Given an array nums of n integers, return the number of special quadruplets (a, b, c, d) that satisfy the following conditions:

1. 0 <= a < b < c < d < n
2. nums[a] + nums[b] + nums[c] == nums[d]

Clarifying Questions

1. Input Range: What is the range of n and the values in nums?
   • Typically for competitive programming, n could go up to a few thousand. The values in nums are generally within the range of standard integer limits.
2. Distinct Elements: Are all elements in nums distinct?
   • The problem doesn’t specify that the numbers are distinct, so we assume they can have duplicates.
3. Target Complexity: Is there a preferred time complexity we should aim for?
   • Because of the nature of the problem, a brute-force approach would have a time complexity of O(n^4). However, optimizations should be attempted to reduce it if possible.

Strategy

A brute-force approach would involve iterating over all possible quadruplets, but that results in O(n^4) complexity, which is not efficient for large n.

Optimized Approach

1. Dictionary Based Storage: Utilize a HashMap to store sums of pairs of indices as we iterate.
2. Iterate Efficiently: As we choose the fourth element, leverage stored pairs sums to find the required combination efficiently.

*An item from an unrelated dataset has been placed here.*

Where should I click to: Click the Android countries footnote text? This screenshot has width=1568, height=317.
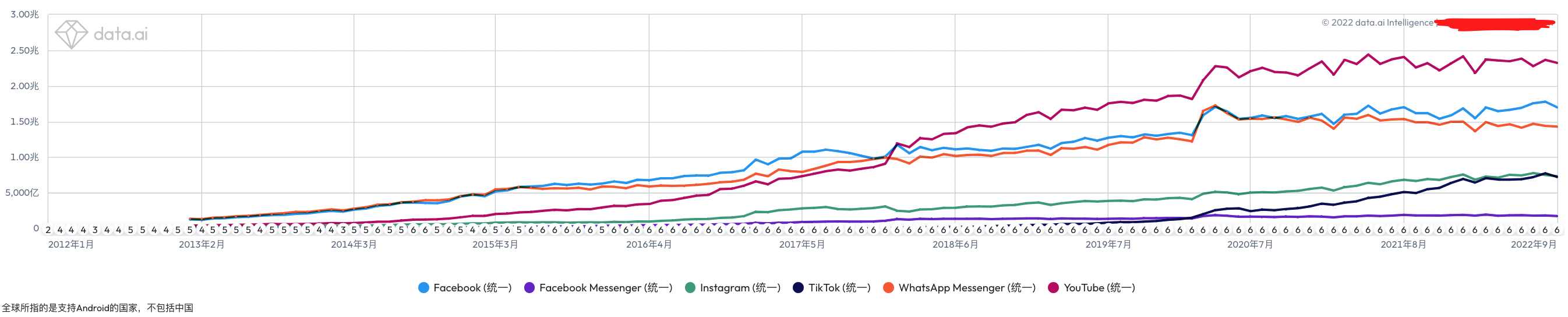coord(97,308)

We will approach this problem in two main steps:

1. Use a nested loop to generate sums and store them in a dictionary.
2. Use another set of loops to look for quadruplets based on precomputed sums.

Pseudo Code Outline

1. Iterate over c and d in nested loops.
2. For each c and d, iterate over pairs of indices for sums before c.
3. Utilize a HashMap to check if the required sum exists.

Code

import java.util.HashMap;
import java.util.Map;

public class Solution {
    public int countQuadruplets(int[] nums) {
        int n = nums.length;
        int count = 0;
        Map<Integer, Integer> sumPairs = new HashMap<>();
        
        // Loop through each element considering it as d where 3 <= d < n
        for (int d = n - 1; d >= 3; d--) {
            // Update the sumPairs map by considering pairs nums[b] + nums[c]
            for (int c = d - 1; c >= 2; c--) {
                int target = nums[d] - nums[c];
                if (sumPairs.containsKey(target)) {
                    count += sumPairs.get(target);
                }
            }
            
            // Update the sumPairs map by considering pairs nums[a] + nums[b] before c
            for (int b = 0; b < d - 2; b++) {
                for (int a = 0; a < b; a++) {
                    int sum = nums[a] + nums[b];
                    sumPairs.put(sum, sumPairs.getOrDefault(sum, 0) + 1);
                }
            }
        }
        
        return count;
    }
}

Time Complexity

• Preprocessing: O(n^4) - For the quadruple nested loops to check each possible combination.
• Optimized: O(n^3) - Efficiently utilize a HashMap to reduce redundant calculations and avoid having to check every possible combination explicitly.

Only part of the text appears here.